Я сделал огорченное лицо.
— А если мне нужны деньги, чтобы удрать?
— Тоже не верю. Чтобы удрать, хватило бы пары тысяч. А тебе нужны сотни тысяч, даже миллионы. С такими деньгами можно в Европу умотать.
— Жаль, мне бы с тобой провернуть этот трюк было легче, чем с другими. Больше доверия.
Я допил пиво. Собственно, я ожидал, что тут ничего не выгорит. Слишком резко я появился, слишком плохо он меня знал. Слишком остро он чувствовал ложь, а мне слишком много пришлось лгать.
Я вздохнул, про него говорили много хорошего. Собственно, он был одним из лучших полицейских города, а может, и всей Московии. Жаль, что у меня не будет такого союзника. Я встал и пошел к двери. Тут это и произошло.
Тут это и произошло.
Он сделал странный жест, когда я оказался в трех шагах от двери, и он думал, что я не вижу его тень от торшера. Но я-то смотрел не на торшер, а прямо в его сознание, хотя толком 'ничего там и не прочитал. Поэтому уже держал его на мушке, когда он только собирался вытащить руку из-под полы халата, где, конечно, оказался плоский полицейский бластерок.
— Не глупи, в одиночку удержать меня ты не сможешь.
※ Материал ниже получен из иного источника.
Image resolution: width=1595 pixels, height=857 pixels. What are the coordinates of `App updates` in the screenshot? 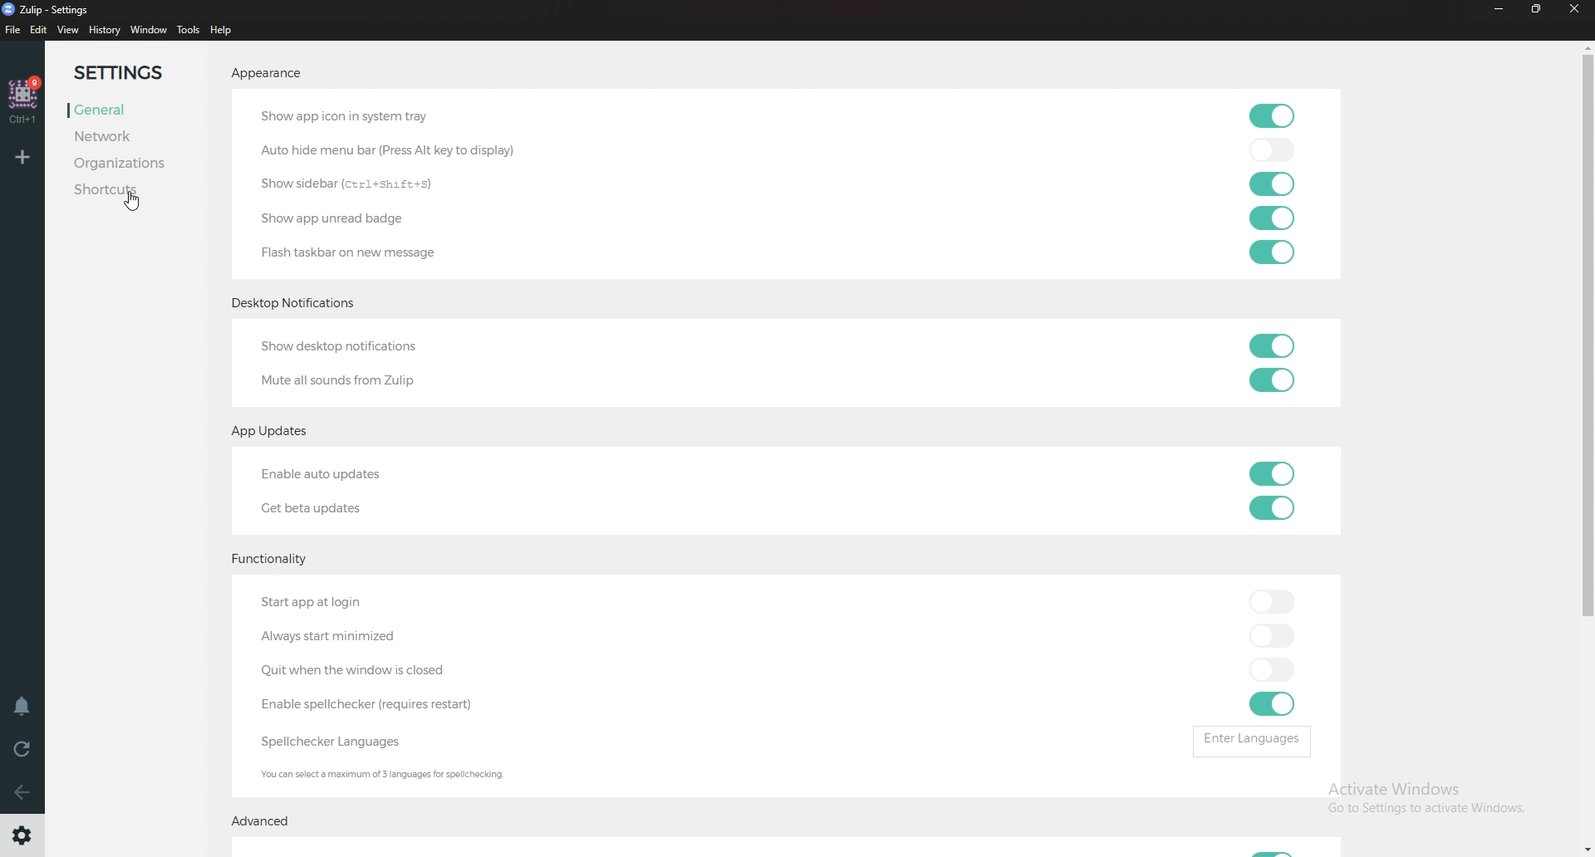 It's located at (274, 433).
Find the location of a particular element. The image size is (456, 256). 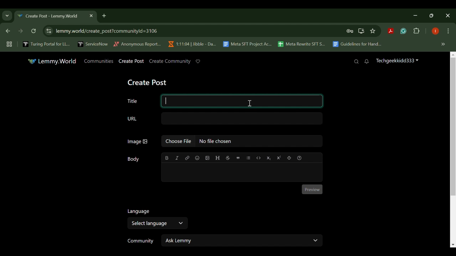

ServiceNow is located at coordinates (93, 44).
— Пожалуй, — он криво усмехнулся. Он снова мне не поверил, но весь его опыт говорил, что быть на стволе такого типа, как я, — очень опасно.
— Слушай, мне очень не хотелось бы спускать курок, поэтому, пока я не вышел, держи руки на виду.
— Договорились, — теперь он даже не усмехался.
Мне стало жаль его, но я ничем его не подбодрил. Он ведь тоже не хотел мне помогать, не так ли? И я ушел, просто захлопнув за собой дверь и даже не пытаясь определить, не выцеливает ли он меня да своего бластера через окошко. У него наверняка есть окна, которые позволяют удерживать непрошеных гостей на тропинке, ведущей к двери. Но ничего не произошло.
Он был честен, он всегда хотел быть честным и остался им. Поэтому я не стал его смущать как следует, например, четвертью добытых денег.